# Which Era?



## IlliniViking (Dec 13, 2009)

I'm new to the forum so forgive me if this has been discussed before. I'm looking to build my first layout and trying to decide which era to build in. I would like to run both steam and diesel locos, so I was thinking 30's or 40's. Does this sound right? I also like the older more simplistic life of that time and think I will really enjoy researching and building models in that time frame. What Era did you choose and why? Any other advice on choosing an Era?


----------



## tankist (Jun 11, 2009)

i think the transition era was more 40-50's

i didn't really chose an era , going for modern more then anything i guess, but anything will do. if i have a chance to get nice steamer, i will not think twice.


----------



## Reckers (Oct 11, 2009)

My stuff is all 1950's steam era. It sort of selected me; I was born in 1952 and someone gave me a train when I was 19, made in roughly the year of my birth. I'm not a purist---to keep my fiance interested, I'm going to encourage her to add what she likes in the way of cars, buildings, and so on. My suggestion is that you not worry about era as much as running what you like. If you want to mix steam and diesel, go for it. If I drive to the Kentucky Railway Museum in New Haven, KY next spring, I can ride through the countryside on steamer or a diesel train; if they can run both, so can you.


----------



## IlliniViking (Dec 13, 2009)

Thanks for the replies and helpful advice. Like I said, I'm still deciding, but I am leaning towards the 30s, 40s, and 50's. Anybody know a good site to research railroad history?


----------



## Reckers (Oct 11, 2009)

IlliniViking,
You might start by selecting a specific railroad you're interested in---maybe one that's local, or to which you have family ties. If history in a specific area is your focal point, find what railroads ran in that area in your chosen timeframe, then google-chase those. For example, you might want to start with the Illinois Central. Google "Illinois Central Railroad history" and the first answer you get is the site for their Historical Society, followed by Wikipedia's entry and lots more. Don't forget to also search images for IC; there's a wealth of info there, too. Wikipedia should give you a good overview of their history, and the Historical Society will have in-depth and probably links to forums on that railroad.

Good hunting!


----------



## IlliniViking (Dec 13, 2009)

Great advice Reck!! I've been doing quite a bit of google'n already. My Grandpa worked the railroad for several years, but not sure which one, either Illinois Central or the Nickle Plate. He had retired by the time I was born, wish I would have talked to him about it more when I was younger. Really need to call my Dad and find out more history.


----------



## Reckers (Oct 11, 2009)

My Mother's dad was a switcher engineer for L&N in Louisville; my dad's father was a conductor for IC. My dad was a Brakeman for a while, then a conductor, before going into real estate. If you're able to find which railroad and where he was based, the Historical Society may find some employment records for him. If you end up going with IC, here's some pictures for you:

http://www.rrpicturearchives.net/locoList.aspx?id=IC


----------



## IlliniViking (Dec 13, 2009)

Thanks for the link Reck. I grew up in Paxton, IL which is a crossroads for IC and Nickle Plate. The Nickle Plate tracks are long gone, but the IC Historical Society uses an old Nickle Plate Depots for it's museum. I can't wait to actually start building my layout, but the research is very enjoyable.


----------



## Reckers (Oct 11, 2009)

IlliniViking---I ran across some reading material for you. It's called "The American Railway: It's Construction, Development, Management, and Appliances", and it's free. You can find it here:

http://books.google.com/books?id=Tj...resnum=1&ved=0CAgQ6AEwAA#v=onepage&q=&f=false

Enjoy!


----------



## IlliniViking (Dec 13, 2009)

Thanks Reck. Looks like a good place for railroad history. I will be checking that out in more detail as time permits. 

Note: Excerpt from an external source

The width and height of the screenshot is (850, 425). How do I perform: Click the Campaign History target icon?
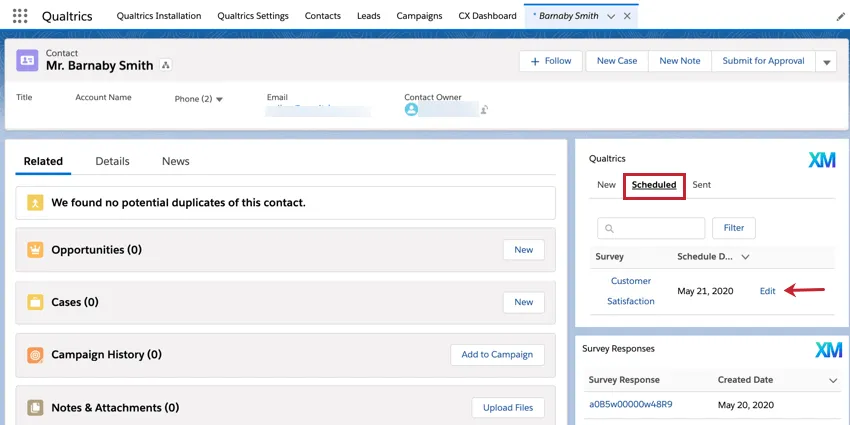[x=35, y=355]
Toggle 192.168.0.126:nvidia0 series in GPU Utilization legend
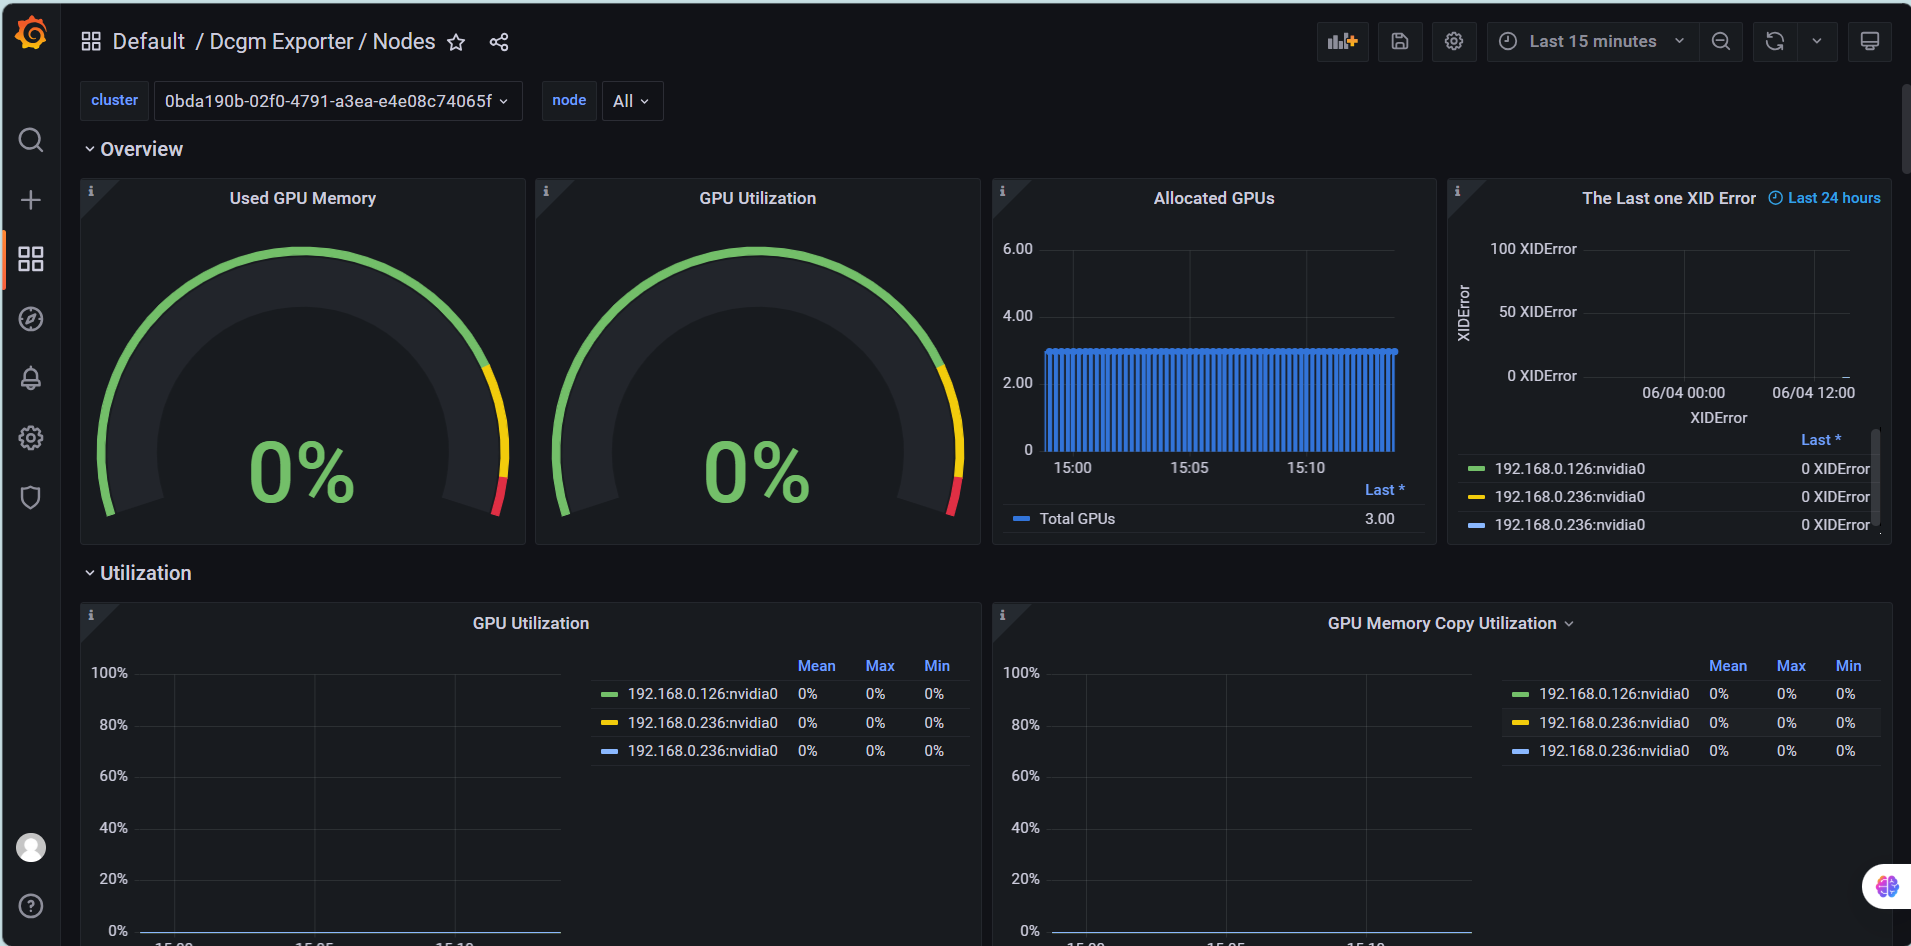Image resolution: width=1911 pixels, height=946 pixels. click(702, 694)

In my own little part of the world, I have discovered that my Grandpa worked for both the Nickle Plate and Illinois Central as a section hand. I knew he had worked for one, didn't realize it was both. I'm still digging.


----------



## Reckers (Oct 11, 2009)

Go for it. Now you have reason to claim both roads for your layout.


----------



## randall_l (Oct 10, 2009)

*It's your layout...*

It's your layout, do what you want with it.

I'm sure there are purists that will tell you that you have to pick an era, but unless you make it your own, you'll lose interest.

I picked modern diesel for my era, as that's what goes through the Thompson river valley--where I live. I also put in a roundhouse, turntable and an engine house to display all my favourite steam and early diesel locos--which I'm calling a railway museum.

I love watching my AC4400W's pull containers, hoppers, ore and box cars, but there's just nothing like being able to pull out a 2-6-0 to pull some Overton passenger cars (that were) stowed away on a siding to add a little spice to operations.

Cheers!
Randall


----------



## subwayaz (Dec 26, 2009)

I picked 1985-1996 because it was the Heyday of the Southern Pacific to include the beginning of the Union Pacific. I like the more modern Diesel era, so it was a perfect fit.
But it's your Railroad so run what makes you happy. 
Njoy


----------



## RichardS (Feb 27, 2010)

Hi Illini

You're from my neck of the woods in Paxton, I'm in Normal and from a little farm town that was on the GM&O called Washburn up in Woodford county.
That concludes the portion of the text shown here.